OliKrom, l'intelligence des couleurs, des applications infinies

Autre facteur crucial de " l'hypercroissance " de la jeune entreprise, qui compte sept salariés et prévoit de lancer un site industriel d'ici fin 2015 grâce à une récente levée de fonds de 740 000 euros : les champs d'application semblent tout simplement... infinis.

Les secteurs du luxe, du design, de la décoration, de la mode - avec les textiles intelligents ont déjà montré leur intérêt pour les peintures, vernis, encres ou granulés plastiques produits par l'entreprise. "On peut imaginer des flacons de parfum qui changent de couleur, des objets personnalisés", confie Jean-François Létard, mais sans donner plus de détails, soucieux de confidentialité.
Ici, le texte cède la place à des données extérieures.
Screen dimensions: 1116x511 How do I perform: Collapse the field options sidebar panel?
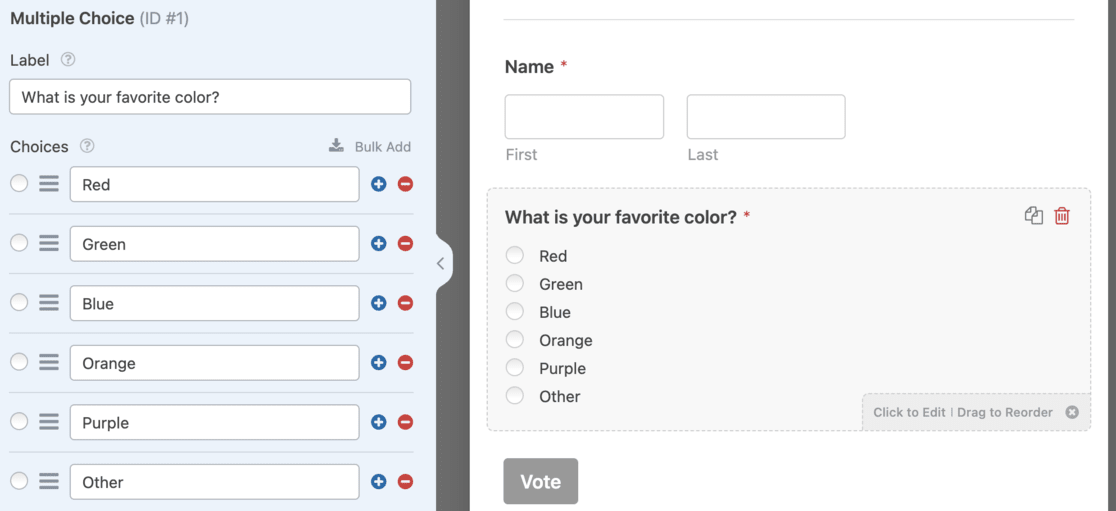point(440,264)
" Cela peut être utile pour la lutte contre la contrefaçon, grâce à des marquages dissimulés se révélant sous une certaine lumière ou à une température donnée, pour la sécurité alimentaire grâce aux codes-barres qui changent de couleur de manière irréversible lorsque la chaîne du froid a été rompue... ", énumère Camille Tanguy, responsable des ventes.
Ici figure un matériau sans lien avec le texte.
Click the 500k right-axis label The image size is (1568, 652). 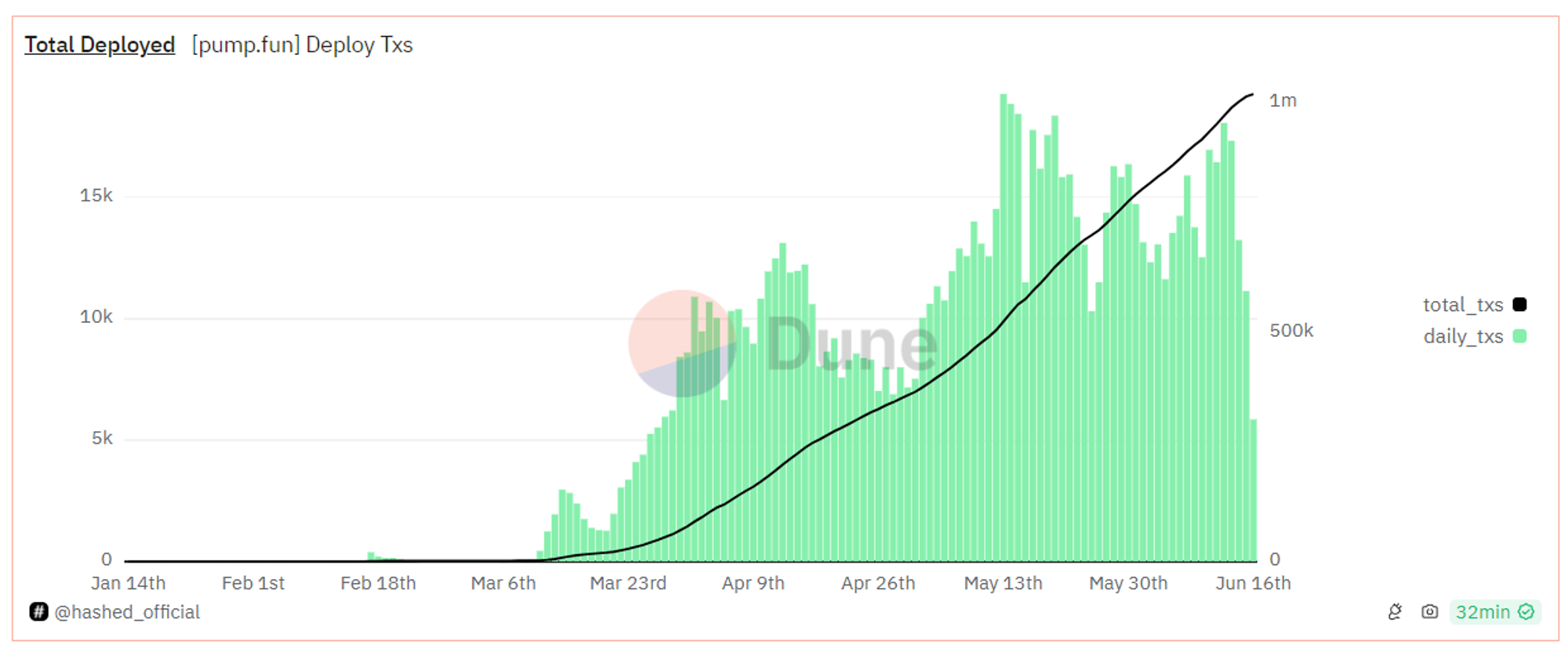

L'architecture ou le sport offrent également de multiples débouchés : rideaux s'opacifiant au soleil, stockage de la lumière grâce à des plafonds luminescents, court de tennis qui change de couleur à l'impact de la balle pour l'arbitrage... D'autant que les "combinaisons" des propriétés des pigments semblent "illimitées", souligne Clément Chatelier, responsable du laboratoire.

Mais l'un des plus larges champs d'application de cette révolution technologique est, sans conteste, celui de la sécurité, notamment industrielle. OliKrom travaille déjà avec les groupes Airbus et Safran sur les pièces qui équiperont les avions de demain, car, pour la maintenance, "un des enjeux est de pouvoir voir rapidement si une pièce a subi un choc anormal". Dans les usines, les signes d'usure des équipements peuvent, de la même manière, être "contrôlés visuellement".

On peut aussi imaginer une réduction des accidents du travail ou domestiques grâce au changement de couleur d'outils ou d'ustensiles soumis à des températures élevées ou encore un changement de couleur des portes de sécurité en cas d'incendie... des possibilités ouvertes par des pigments capables de réagir à la présence de gaz ou de solvants, sur lesquels l'entreprise poursuit ses recherches. "

" Le marché est énorme, d'autres entreprises vont se lancer ", prédit Jean-François Létard, qui se félicite que cette technologie innovante soit française, tout en soulignant l'importance de l'écosystème d'aides publiques qui lui a permis de faire mûrir son projet. Et, à l'image de ses pigments "caméléons", de passer sans difficulté du statut de chercheur à celui d'entrepreneur.